Functional annotation

What is functional annotation?

Now we have our binned MAGs, we can start to think about what functions genes contained within their genomes do. We can do this via functional annotation - a way to collect information about and describe a DNA sequence.

Next lesson we will talk about taxonomic annotation, which tells us which organisms are present in the metagenome assembly. This lesson, however, we will do some brief functional annotation to get more information about the potential metabolic capacity of the organism we are annotating. This is possible because there is software available which uses features in DNA sequences to predict where genes start and end, allowing us to predict which genes are in our MAGs.

A high quality functional annotation is important because it is very useful for lots of downstream analyses. For instance, if we were looking for genes that have a particular function, we would only be able to do that if we were able to predict the location of the genes in these assemblies.

For example, the paper this data is pulled from uses functional annotation of MAGs to look for genes associated with denitrification pathways. The abundance of these genes is then linked to N₂O flux rates at different sites.

In this lesson we will only be doing a very small amount of functional annotation using the tool Prokka for rapid prokaryotic genome annotation. This is intended as a taster to give you an idea what you can use your MAGs for. There are many other routes to be taken regarding functional annotation, some of which will be discussed briefly at the end of this episode.

As with taxonomic annotation, effectiveness is determined by the database that the MAG sequence is being compared to. If you do not use the appropriate database you may not end up with many annotated sequences. In particular, Prokka (the tool we will use in this episode) annotates archaea and bacterial genomes. If you are trying to annotate a fungal genome or a eukaryote, you will need to use something different.

Using Prokka for functional annotation

Software choices

We are using Prokka here as it is still the software most commonly used. However, the program is no longer being updated. One recent alternative that is being actively developed is Bakta.

Prokka identifies candidate genes in a iterative process. First it uses Prodigal (another command line tool) to find candidate genes.These are then compared against databases of known protein sequences in order to determine their function. If you like, you can read more about Prokka in this 2014 paper.

Prokka has been pre-installed on our instance. First, let’s create a directory inside results where we can store our outputs from Prokka.

Code

cd ~/cs_course
mkdir results/prokka

For now we will annotate just one MAG at a time with Prokka. In the previous episode we produced 90 MAGs of varying quality. In this example, we will start with the MAG bin.45.fa, as this MAG had fairly high completeness (57.76%) and only 1.72% contamination. You should choose your own “best” bin to use (one with good completeness and low contamination).

Before we start we’ll need to activate a conda environment to run the software.

Activating an environment

Environments are a way of installing a piece of software so that it is isolated, so that things installed within an environment, do not affect other software installed at system wide level. For some pieces of software, the requirements for different dependency versions, such different versions of python mean this is an easy way to have multiple pieces of software installed without conflicts. One popular way to manage environments is to use conda which is a popular environment manager. We will not discuss using conda in detail, so for further information of how to use it, here is a Carpentries course that covers how to use conda in more detail.

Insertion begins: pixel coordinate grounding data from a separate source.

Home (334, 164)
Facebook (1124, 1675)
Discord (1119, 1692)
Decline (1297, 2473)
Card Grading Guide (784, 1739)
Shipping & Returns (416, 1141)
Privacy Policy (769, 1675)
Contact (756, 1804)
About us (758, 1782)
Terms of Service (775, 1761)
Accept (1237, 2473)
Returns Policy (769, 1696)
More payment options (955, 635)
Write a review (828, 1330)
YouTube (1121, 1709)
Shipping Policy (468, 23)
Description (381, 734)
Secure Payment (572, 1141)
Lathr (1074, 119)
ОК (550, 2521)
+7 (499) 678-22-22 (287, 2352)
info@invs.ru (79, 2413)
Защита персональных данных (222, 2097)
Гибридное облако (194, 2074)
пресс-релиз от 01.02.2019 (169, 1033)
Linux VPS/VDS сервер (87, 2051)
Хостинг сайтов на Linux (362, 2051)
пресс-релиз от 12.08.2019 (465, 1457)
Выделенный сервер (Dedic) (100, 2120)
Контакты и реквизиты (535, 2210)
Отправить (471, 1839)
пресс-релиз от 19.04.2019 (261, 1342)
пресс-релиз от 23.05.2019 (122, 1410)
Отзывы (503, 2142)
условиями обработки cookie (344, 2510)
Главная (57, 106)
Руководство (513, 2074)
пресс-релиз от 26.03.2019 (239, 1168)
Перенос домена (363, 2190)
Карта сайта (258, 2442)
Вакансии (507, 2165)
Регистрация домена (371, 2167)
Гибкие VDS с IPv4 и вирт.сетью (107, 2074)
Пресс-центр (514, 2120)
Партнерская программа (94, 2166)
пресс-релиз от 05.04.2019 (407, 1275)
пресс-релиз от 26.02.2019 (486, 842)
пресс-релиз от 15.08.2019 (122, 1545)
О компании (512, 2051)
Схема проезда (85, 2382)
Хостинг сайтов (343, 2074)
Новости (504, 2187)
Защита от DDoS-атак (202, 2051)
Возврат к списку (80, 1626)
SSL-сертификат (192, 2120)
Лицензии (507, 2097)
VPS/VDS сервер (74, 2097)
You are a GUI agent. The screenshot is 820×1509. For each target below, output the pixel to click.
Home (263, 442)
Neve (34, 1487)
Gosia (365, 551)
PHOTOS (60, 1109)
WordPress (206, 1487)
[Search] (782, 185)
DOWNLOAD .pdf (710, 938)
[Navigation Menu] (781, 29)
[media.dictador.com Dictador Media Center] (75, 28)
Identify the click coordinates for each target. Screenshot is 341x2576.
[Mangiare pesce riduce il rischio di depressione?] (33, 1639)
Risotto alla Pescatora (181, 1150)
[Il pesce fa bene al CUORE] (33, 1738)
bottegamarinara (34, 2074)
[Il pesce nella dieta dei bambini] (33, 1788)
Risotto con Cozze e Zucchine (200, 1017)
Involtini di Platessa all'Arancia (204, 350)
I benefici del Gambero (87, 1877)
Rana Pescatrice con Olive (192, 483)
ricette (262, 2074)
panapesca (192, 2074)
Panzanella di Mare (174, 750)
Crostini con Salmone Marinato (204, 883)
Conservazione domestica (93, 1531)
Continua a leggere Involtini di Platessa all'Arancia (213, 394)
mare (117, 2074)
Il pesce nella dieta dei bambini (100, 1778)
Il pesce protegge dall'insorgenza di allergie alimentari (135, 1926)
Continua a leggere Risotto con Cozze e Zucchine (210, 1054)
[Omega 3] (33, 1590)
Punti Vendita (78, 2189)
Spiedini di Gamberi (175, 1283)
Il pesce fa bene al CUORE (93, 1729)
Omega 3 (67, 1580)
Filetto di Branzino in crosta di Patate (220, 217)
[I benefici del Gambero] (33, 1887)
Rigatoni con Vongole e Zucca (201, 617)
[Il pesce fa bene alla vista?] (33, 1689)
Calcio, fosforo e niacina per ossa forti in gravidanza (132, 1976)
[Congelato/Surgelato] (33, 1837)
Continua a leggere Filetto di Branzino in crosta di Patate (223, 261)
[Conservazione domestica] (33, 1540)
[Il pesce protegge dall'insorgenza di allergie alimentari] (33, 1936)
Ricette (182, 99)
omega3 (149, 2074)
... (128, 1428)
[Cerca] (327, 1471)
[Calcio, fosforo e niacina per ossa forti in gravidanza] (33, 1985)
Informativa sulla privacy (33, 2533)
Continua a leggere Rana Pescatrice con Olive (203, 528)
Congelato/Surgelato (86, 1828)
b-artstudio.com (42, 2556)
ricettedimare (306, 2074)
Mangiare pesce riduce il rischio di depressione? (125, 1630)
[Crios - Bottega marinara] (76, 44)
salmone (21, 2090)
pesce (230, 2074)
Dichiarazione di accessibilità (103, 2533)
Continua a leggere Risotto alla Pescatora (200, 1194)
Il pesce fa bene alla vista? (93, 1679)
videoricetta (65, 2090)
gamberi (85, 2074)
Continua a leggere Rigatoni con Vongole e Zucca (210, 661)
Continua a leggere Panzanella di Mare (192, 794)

For this course we have created a conda environment containing prokka. In order to use this we will need to use the conda activate command:

Code

conda activate prokka

You will be able to tell you have activated your environment because your prompt should go from looking like this, with (base) at the beginning…

Code

(base) csuser@instance001:~ $

…to having (prokka) at the beginning. If you forget whether you are in an the prokka environment, look back to see what the prompt looks like.

Code

(prokka) csuser@instance001:~ $

Now let’s take a look at the help page for Prokka using the -h flag.

Code

prokka -h

Output — Prokka Help documentation

Name:
  Prokka 1.12 by Torsten Seemann <torsten.seemann@gmail.com>
Synopsis:
  rapid bacterial genome annotation
Usage:
  prokka [options] <contigs.fasta>General:
  --help            This help
  --version         Print version and exit
  --docs            Show full manual/documentation
  --citation        Print citation for referencing Prokka
  --quiet           No screen output (default OFF)
  --debug           Debug mode: keep all temporary files (default OFF)
Setup:
  --listdb          List all configured databases
  --setupdb         Index all installed databases
  --cleandb         Remove all database indices
  --depends         List all software dependencies
Outputs:
 --outdir [X]      Output folder [auto] (default '')
 --force           Force overwriting existing output folder (default OFF)
 --prefix [X]      Filename output prefix [auto] (default '')
 --addgenes        Add 'gene' features for each 'CDS' feature (default OFF)
 --addmrna         Add 'mRNA' features for each 'CDS' feature (default OFF)
 --locustag [X]    Locus tag prefix [auto] (default '')
 --increment [N]   Locus tag counter increment (default '1')
 --gffver [N]      GFF version (default '3')
 --compliant       Force Genbank/ENA/DDJB compliance: --addgenes --mincontiglen 200 --centre XXX (default OFF)
 --centre [X]      Sequencing centre ID. (default '')
 --accver [N]      Version to put in Genbank file (default '1')
Organism details:
  --genus [X]       Genus name (default 'Genus')
  --species [X]     Species name (default 'species')
  --strain [X]      Strain name (default 'strain')
  --plasmid [X]     Plasmid name or identifier (default '')
 Annotations:
  --kingdom [X]     Annotation mode: Archaea|Bacteria|Mitochondria|Viruses (default 'Bacteria')
  --gcode [N]       Genetic code / Translation table (set if --kingdom is set) (default '0')
  --gram [X]        Gram: -/neg +/pos (default '')
  --usegenus        Use genus-specific BLAST databases (needs --genus) (default OFF)
  --proteins [X]    FASTA or GBK file to use as 1st priority (default '')
  --hmms [X]        Trusted HMM to first annotate from (default '')
  --metagenome      Improve gene predictions for highly fragmented genomes (default OFF)
  --rawproduct      Do not clean up /product annotation (default OFF)
  --cdsrnaolap      Allow [tr]RNA to overlap CDS (default OFF)
Computation:
  --cpus [N]        Number of CPUs to use [0=all] (default '8')
  --fast            Fast mode - only use basic BLASTP databases (default OFF)
  --noanno          For CDS just set /product="unannotated protein" (default OFF)
  --mincontiglen [N] Minimum contig size [NCBI needs 200] (default '1')
  --evalue [n.n]    Similarity e-value cut-off (default '1e-06')
  --rfam            Enable searching for ncRNAs with Infernal+Rfam (SLOW!) (default '0')
  --norrna          Don't run rRNA search (default OFF)
  --notrna          Don't run tRNA search (default OFF)
  --rnammer         Prefer RNAmmer over Barrnap for rRNA prediction (default OFF)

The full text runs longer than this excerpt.